*小练习 A*: 按照 Elasticsearch 配置一文,搭建时为什么要创建 el 用户?请用一到三句话说明。
*小练习 B*: 在 Elasticsearch 配置一文的开发环境中,es1 节点的 IP 地址是多少?

*文章*:
--- --- ---

Elasticsearch 配置
Elasticsearch不仅仅是Lucene和全文搜索,我们还能这样去描述它:
- 分布式的实时文件存储,每个字段都被索引并可被搜索
- 分布式的实时分析搜索引擎
- 可以扩展到上百台服务器,处理PB级结构化或非结构化数据
Elastic Search
- 索引 基本单位是 文档 文档类型, ES 分片 横向扩展。 分片可以做备份,节点,一个es的实例就是一个节点(集群使用)
git clone https://github.com/elasticsearch/elasticsearch-servicewrapper.git 管理脚本
Elasticsearch ⇒ 索引 ⇒ 类型 ⇒ 文档 ⇒ 字段(Fields)
本文基于elasticsearch最新版搭建的 下载地址.
开发环境:centos7 :
192.168.20.153 zookeeper1
192.168.20.154 zookeeper2
192.168.20.155 zookeeper3
192.168.20.206 kafka1
192.168.20.207 kafka2
192.168.20.208 kafka3
192.168.20.204 logstashserver
192.168.20.205 kibana
192.168.20.201 es1
192.168.20.202 es2
192.168.20.203 es3
路径位置:
/data/elasticsearch
/data/java/
elasticsearch的集群搭建相当简单,不像solrcloud的搭建那么复杂(需要自己安装zookeeper),
在es1上操作:
下载elasticsearch:
wget https://download.elastic.co/elasticsearch/release/org/elasticsearch/distribution/tar/elasticsearch/2.3.5/elasticsearch-2.3.5.tar.gz
解压:
tar -zxvf elasticsearch-2.3.5.tar.gz
mv elasticsearch-2.3.5 elasticsearch
接下来创建el用户,因为elasticsearch不允许以root运行(其实也可以运行,需要配置)。
- 设置虚拟 –Xms -Xmx 内存大小
vim /data/elasticsearch/bin/elasticsearch.in.sh
- 设置虚拟内存
echo “vm.max_map_count=262144” >> /etc/sysctl.conf
- 关闭swap分区
Swapoff –a
修改配置文件fstab
#/dev/mapper/centos-swap swap swap defaults 0 0
- 设置mlocall 为true
vim /data/elasticsearch/config/elasticsearch.yml
bootstrap.memory_lock: true
5.设置elastrisearch用户名密码
useradd el
passwd el
123456
chown -R el:el elasticsearch
su el
cd elasticsearch/conf/
修改配置文件:
vim elasticsearch.yml
cluster.name: feng
node.name: es1
network.host: 192.168.20.201
#####以下配置是防止脑裂###########
discovery.zen.ping.multicast.enabled: false
discovery.zen.ping_timeout:120s
client.transport.ping_timeout: 60s
discovery.zen.ping.unicast.hosts: [“es1”, “es2″,”es3”]
配置信息的具体讲解先放在后边:直接按上边配置即可
启动
su - el
/data/elasticsearch/bin/elasticsearch -d
安装Marvel()
Marvel是Elasticsearch的管理和监控工具,在开发环境下免费使用。它包含了一个叫做Sense的交互式控制台,使用户方便的通过浏览器直接与Elasticsearch进行交互。

--- --- ---

*数据摘录*:
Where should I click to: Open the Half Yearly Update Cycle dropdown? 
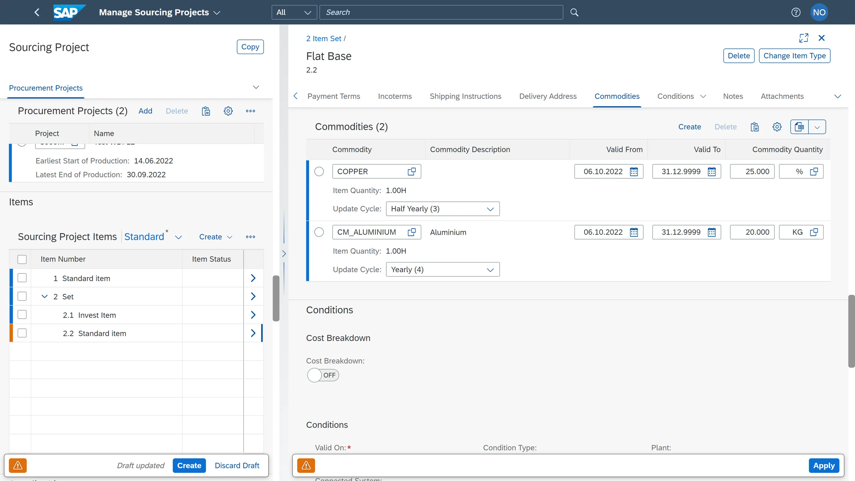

--- --- ---

*参考答案 A*: 因为 Elasticsearch 不允许以 root 用户运行,所以要创建 el 用户来运行它。文中也提到,用 root 其实也能运行,但需要另行配置。

*参考答案 B*: 192.168.20.201